The House of Lords has ruled that the referee owes a duty of care to the person about whom it is written, and may be liable in damages to that person if loss is caused through negligence: in other words if the reference was carelessly given. In principle liability could arise both to the subject of the reference if the reference was carelessly unfavourable, and to the recipient of the reference if the reference was carelessly favourable.

If the reference was given by a member of staff in the course of his or her employment, the University might also be liable.

Supply of a reference

Staff and students should be told to ask permission before giving the name of a member of staff as a referee.

There is no legal obligation to provide a reference but a refusal to supply a reference should only be made with good reason. Where such a refusal is indicated to a potential employer or to another institution, the refusal should be carefully worded so as not to imply that any reference supplied would be negative. Alternatively, it could be explained directly to the subject why a reference will not be provided. This can help to avoid any confusion or potential ill feeling.

Contents of the reference

Referees should read the subject’s file carefully at the time they are writing the reference and should not rely on memory. Checks should be made to ensure that there are no outstanding disciplinary proceedings or investigations against the subject of the reference. In some cases the reference once generated will be used several times. This is acceptable but care needs to be taken to make sure that the most up-to-date information is included. All references should be dated.

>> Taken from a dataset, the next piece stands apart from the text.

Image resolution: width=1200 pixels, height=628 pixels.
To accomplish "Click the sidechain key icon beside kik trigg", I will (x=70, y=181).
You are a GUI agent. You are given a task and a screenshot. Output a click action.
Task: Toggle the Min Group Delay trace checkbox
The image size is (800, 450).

The referee should state clearly the parameters within which the reference is given, for example how long the subject has been known to the referee and the areas in which the referee is qualified to comment. The referee should carefully distinguish between statements of fact (for example, the marks obtained in last year’s exam) and statements of opinion (for example predictions of likely degree class). Opinions should only be given on matters within the referee's professional competence.

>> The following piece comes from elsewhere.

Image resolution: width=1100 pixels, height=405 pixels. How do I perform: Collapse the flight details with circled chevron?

There may be instances where it is appropriate to make use of a disclaimer in order to limit any liabilities relating to reliance on the content of a reference. For instance:

"Whilst the above information is given in confidence and good faith, no responsibility or liability can be accepted by the University or any of its employees for any omissions or inconsistencies in the information or for any loss or damage that may result from reliance being placed on it.  The information is given in confidence and only for the purposes for which it was requested and should not be disclosed to a third party."

Special category data

Referees may need the explicit consent of the data subject to disclose special category data, though there may be other justifications for including it (seek advice from the Secretary's Office if this presents a problem) - for references, this is most likely to include information relating to health or sickness (including sickness absence). Referees should also be aware of the implications of section 60 of the Equality Act (PDF, 325 kb) for employers during the recruitment process and the limited circumstances in which such information can be requested. Please contact the Equality and Diversity team for any further advice in this area.

Departmental organisation

Copies of references should be kept in a central location, normally in the file of the member of staff or student in the School/Faculty/Division.

Legal action

Should allegations be made that a reference is negligent or defamatory, the matter should be referred immediately to the Secretary's Office.